We see from CBN data that gross official reserves rose by USD79m to USD33.4bn in July. The buffer decreased steadily to USD33.09bn in the first 12 days of the month, before a steady increase in the remaining days of July.
To obtain a fuller picture, we should adjust this gross figure for the pipeline of delayed external payments: this adjustment has been estimated at up to USD3bn (by the IMF in late 2020), substantially less (by the FGN in March) and above USD4bn (by market commentators in May).
Total reserves at the end-July covered 7.7 months’ merchandise imports on the basis of the balance of payments for 2020, and 5.6 months when we add services.
We are reasonably comfortable with reserves at this level, and see a further rise in the short term because, of the four potential sources of augmentation identified in an earlier daily (Good Morning Nigeria, 09 June 2021), the country has made significant and positive developments in two: the Eurobond issuance and the IMF’s allocation of SDRs to all members.
The other two sources are oil prices which have declined slightly to USD69/b from their YTD peak price of USD77/b, and loans from multilateral agencies.
Last week, as widely expected, the Board of Governors of the IMF approved a general allocation of SDRs equivalent to USD650bn to boost global liquidity. The allocation is to become effective on 23 August ’21 and will be credited to member countries in relation to their existing quotas in the Fund. For Nigeria, this translates to about USD3.35bn.
The Fund’s managing director, Kristalina Georgieva, reiterated that she hopes wealthier member nations would agree to “voluntary channelling” of their allocations to the “poorest and most vulnerable states”, possibly by scaling up lending through the IMF’s interest-free Poverty Reduction and Growth Trust (PRGT), among other options.
This could amount to an additional transfer of up to USD100bn. Whether Nigeria qualifies is highly debatable, given that it is not classified as low income.
Last week as well, the FGN appointed transaction advisers for its proposed USD6.2bn Eurobond issuance. We recall that the Debt Management Office is mandated to raise NGN2.34trn from the international capital market to partly fund the 2021 Appropriation Act deficit.
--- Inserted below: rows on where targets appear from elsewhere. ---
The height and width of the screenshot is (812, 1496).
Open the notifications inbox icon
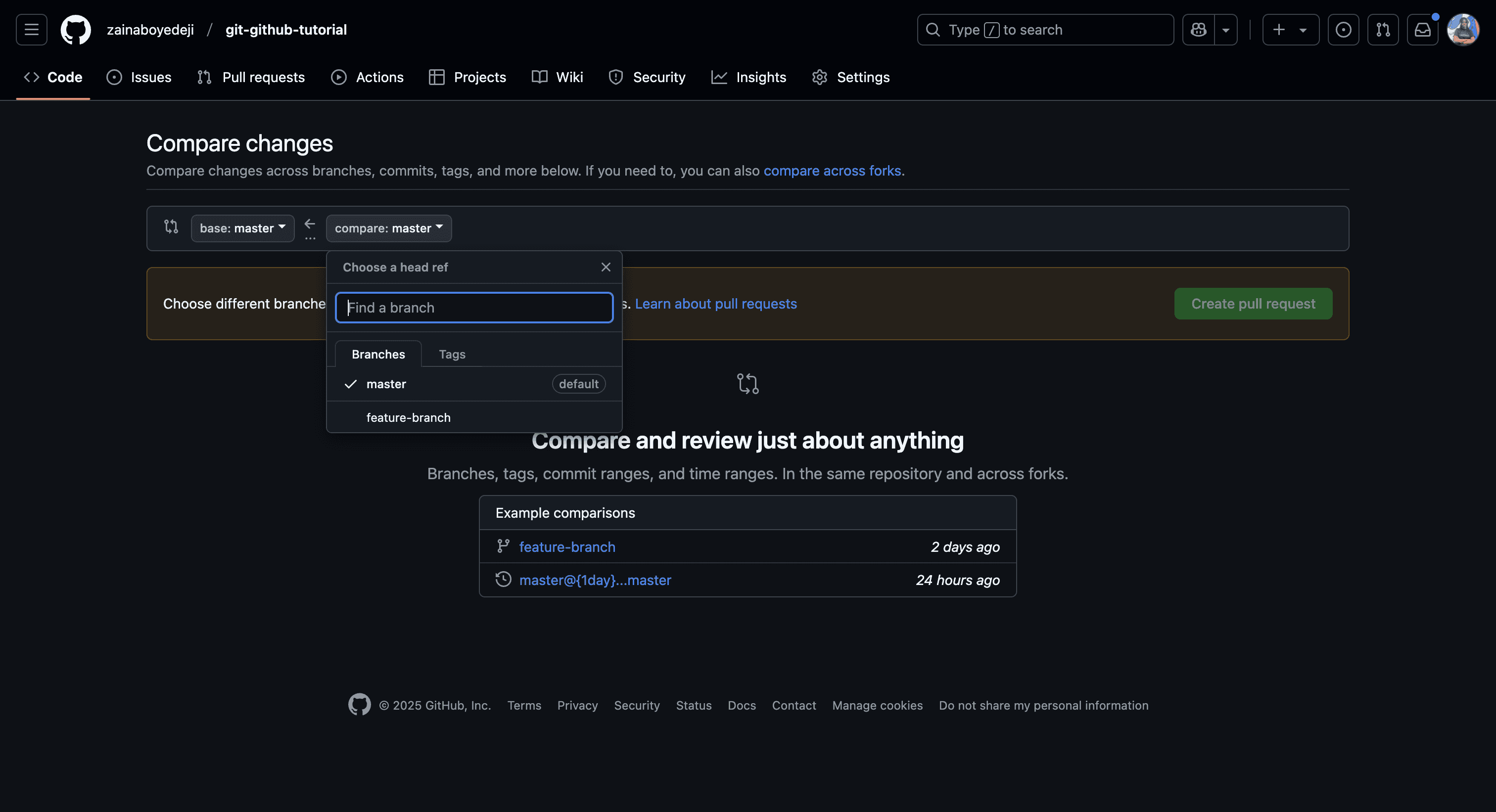tap(1422, 30)
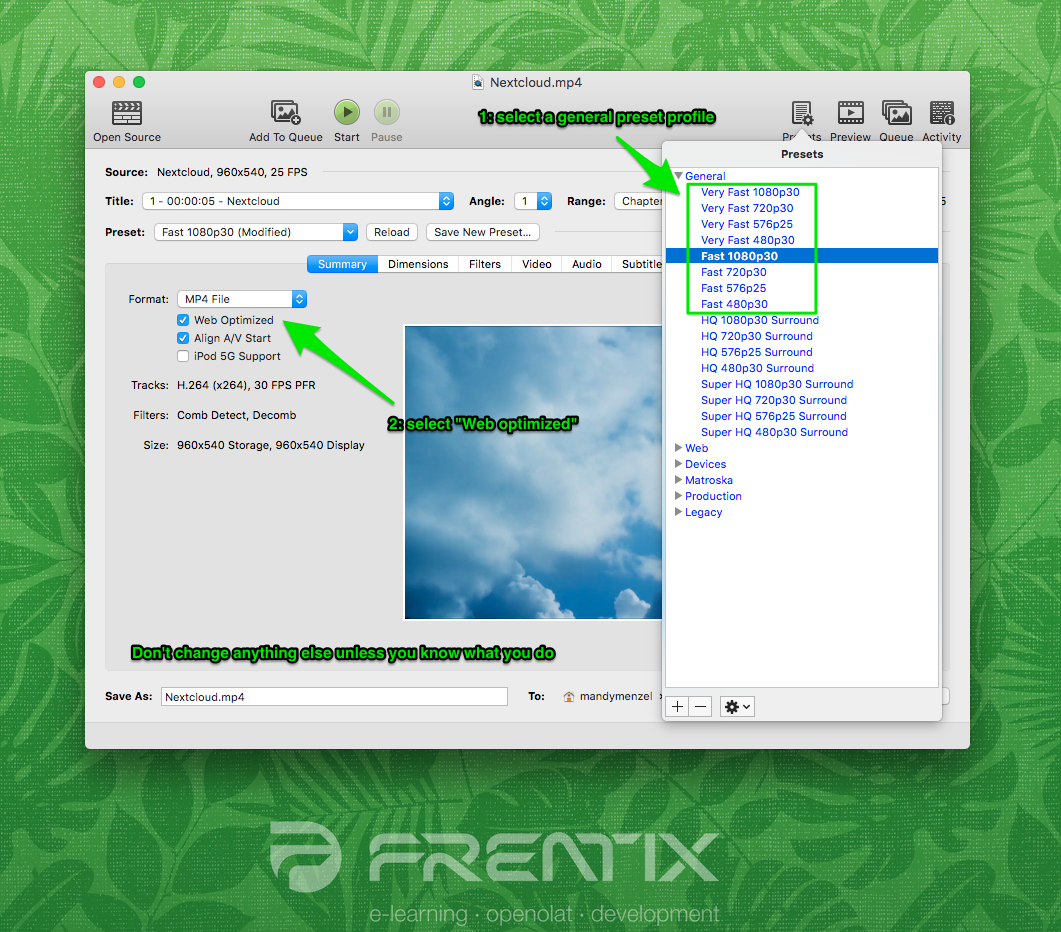The image size is (1061, 932).
Task: Click the Save New Preset button
Action: (482, 232)
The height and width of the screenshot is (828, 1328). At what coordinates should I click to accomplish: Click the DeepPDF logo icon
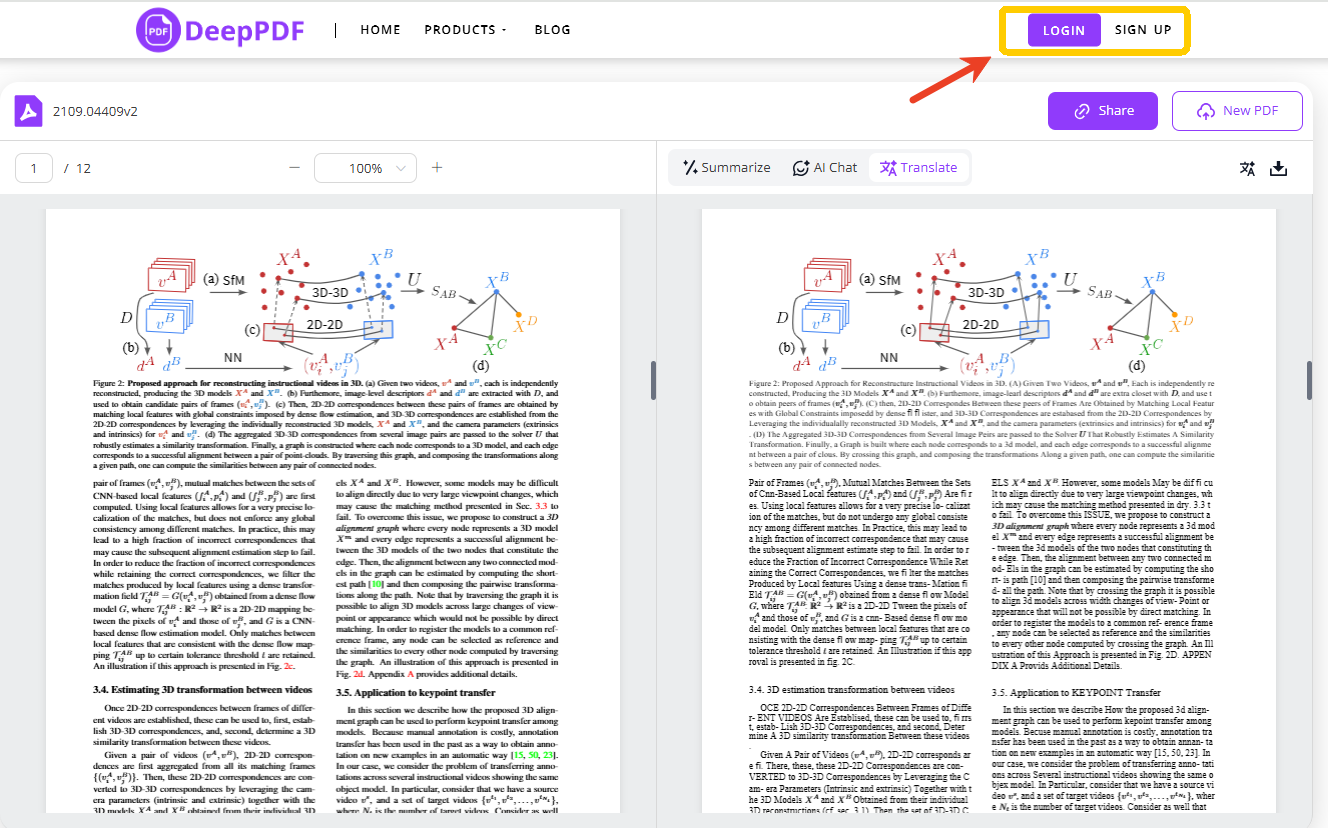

Nigeria’s last Eurobond issue was in 2018 where it raised USD2.86bn.
On the CBN’s “naira 4 dollar scheme”, we note that at this point, we do not have the data to determine whether the incentives are sufficient to make a sizeable impact on remittances and therefore indirectly on reserves.
Finally, while we acknowledge that the official reserves will see some increase in the near term, we note that given the famous pipeline of delayed external payments, and the fact that as we return to said normality Nigerians will begin to make good use of their education, health and business travel allowances, the months’ import cover will likely also deteriorate.